*Task brief*. With any pictures left out, restate word for word the lines in the listing below from the one holding "Instruction: Click the 옵션 options button" through the last.
** Opening Data block **
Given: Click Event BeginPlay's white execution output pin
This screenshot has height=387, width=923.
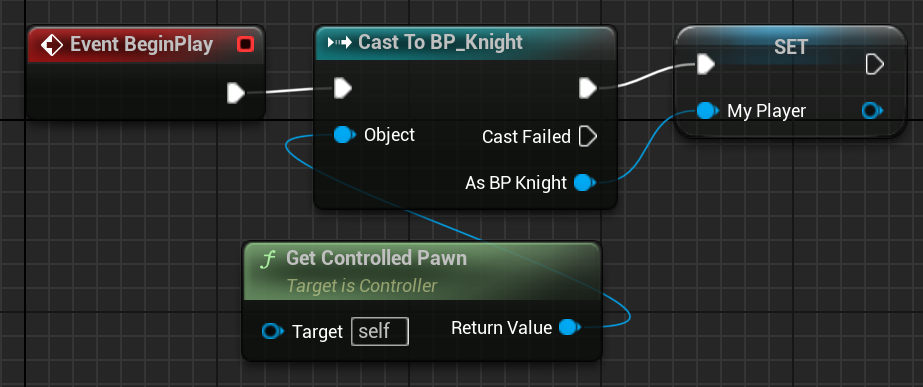Looking at the screenshot, I should pyautogui.click(x=235, y=92).

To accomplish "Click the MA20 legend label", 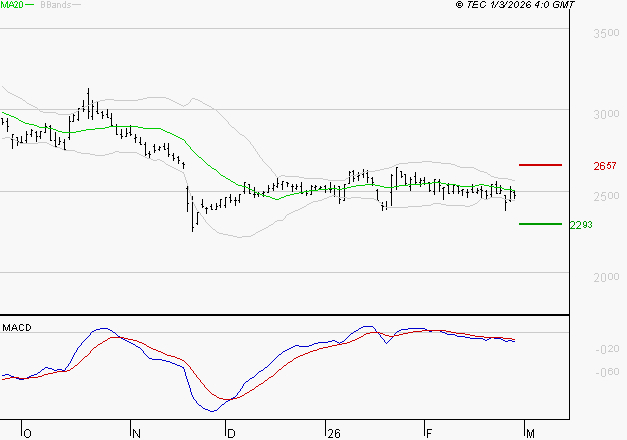I will tap(11, 5).
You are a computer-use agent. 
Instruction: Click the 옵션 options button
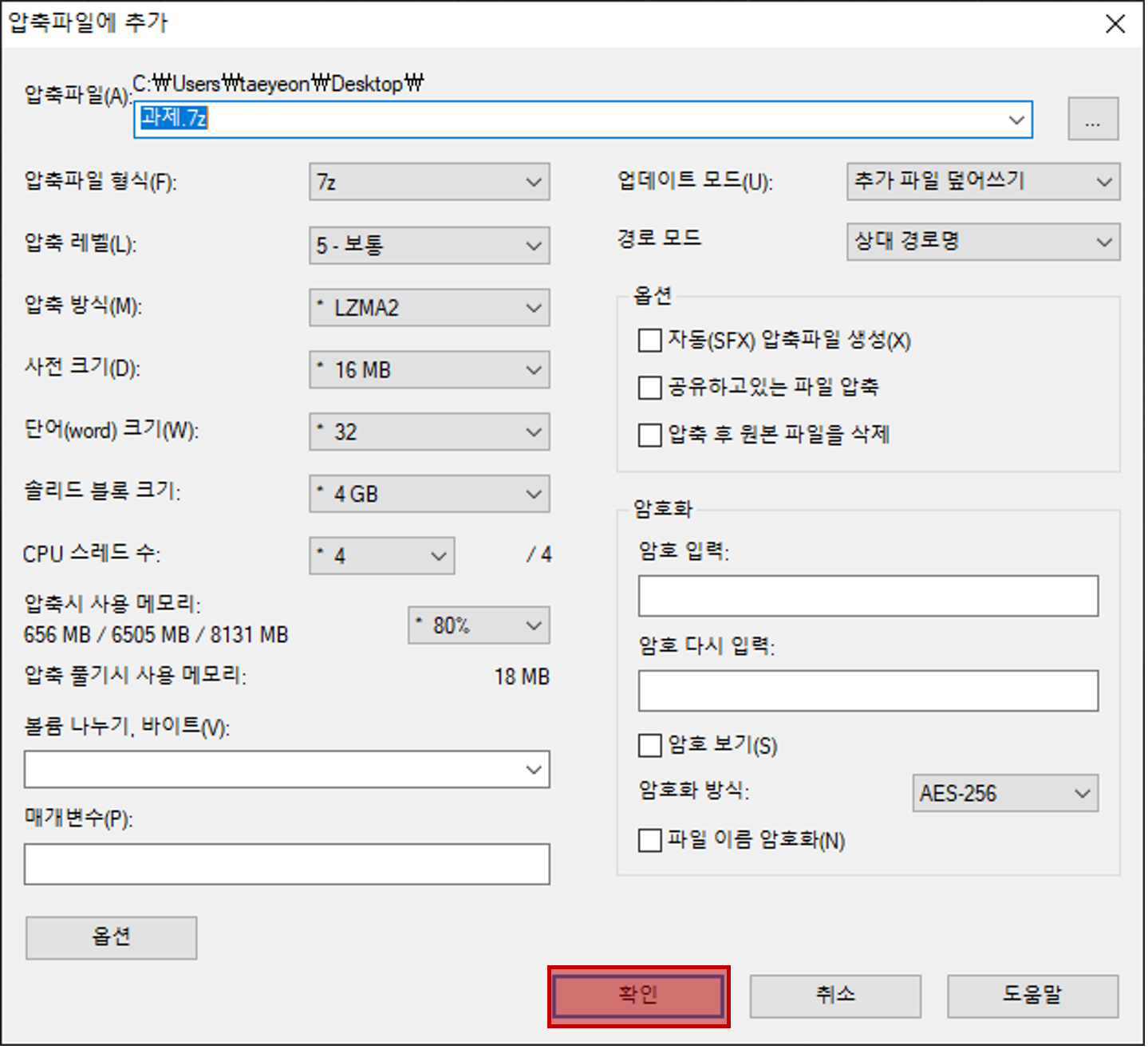tap(111, 937)
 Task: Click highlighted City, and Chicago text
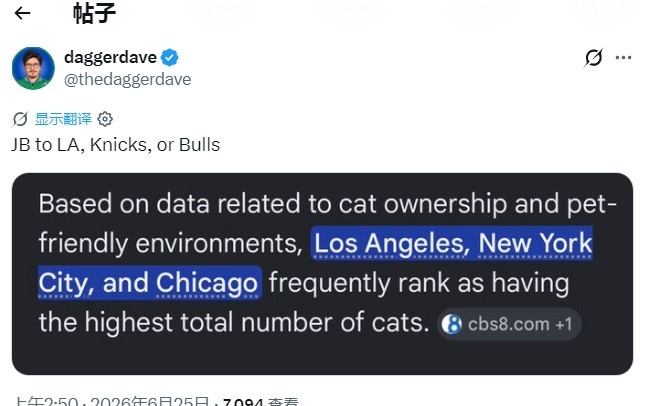coord(150,282)
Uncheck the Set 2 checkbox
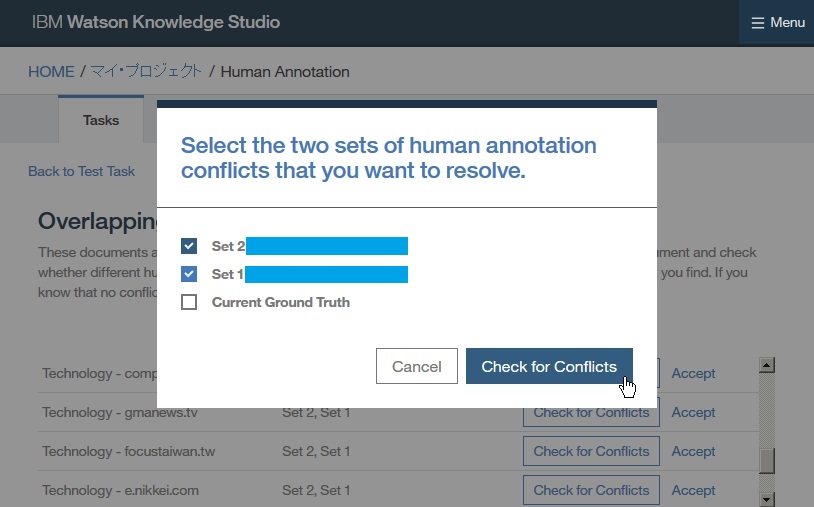This screenshot has width=814, height=507. 189,246
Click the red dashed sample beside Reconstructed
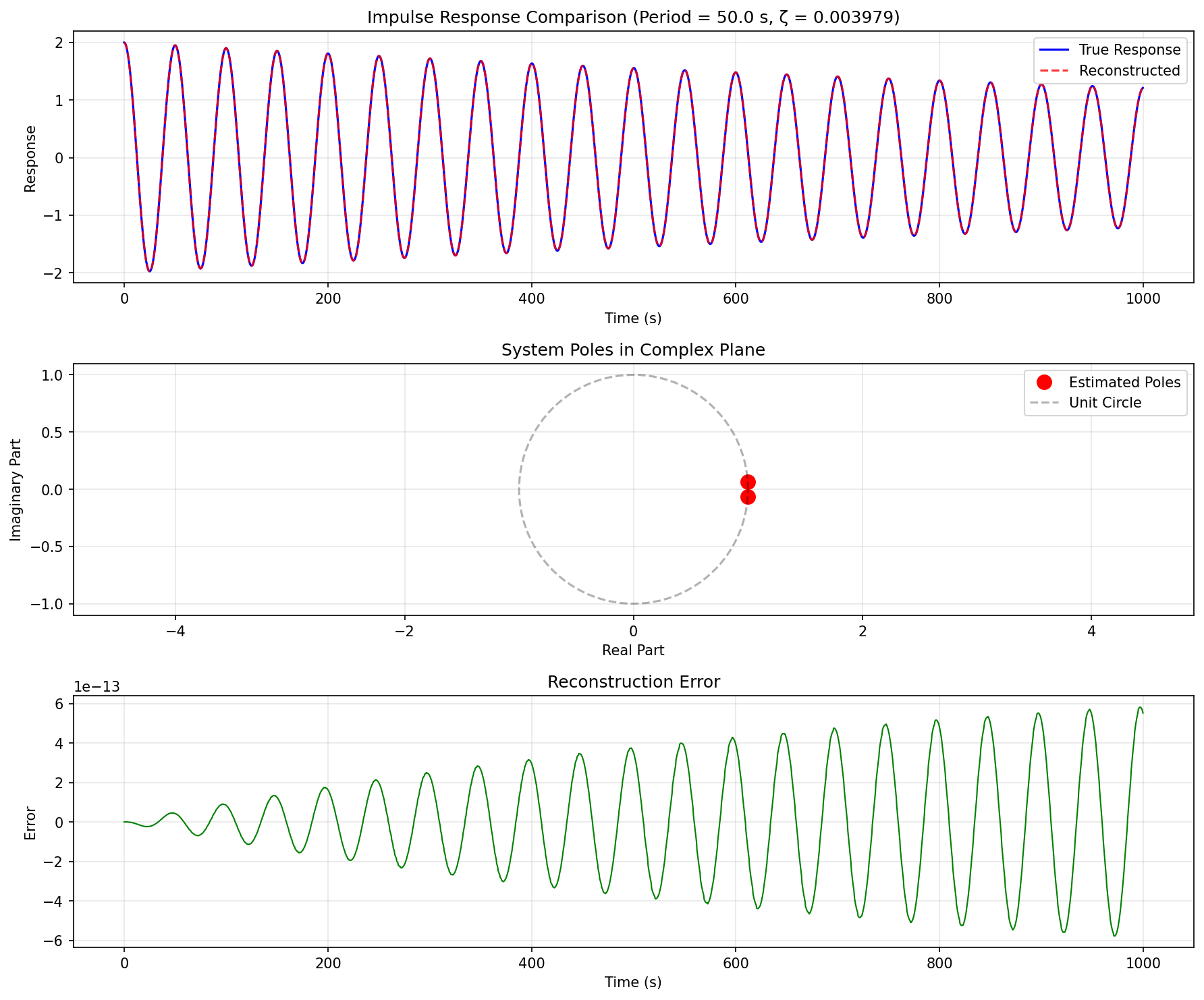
** Closing Data block **
*Written answer*.
Instruction: Click the 옵션 options button
tap(111, 937)
 Task: Click highlighted City, and Chicago text
coord(150,282)
Uncheck the Set 2 checkbox
This screenshot has width=814, height=507. 189,246
Click the red dashed sample beside Reconstructed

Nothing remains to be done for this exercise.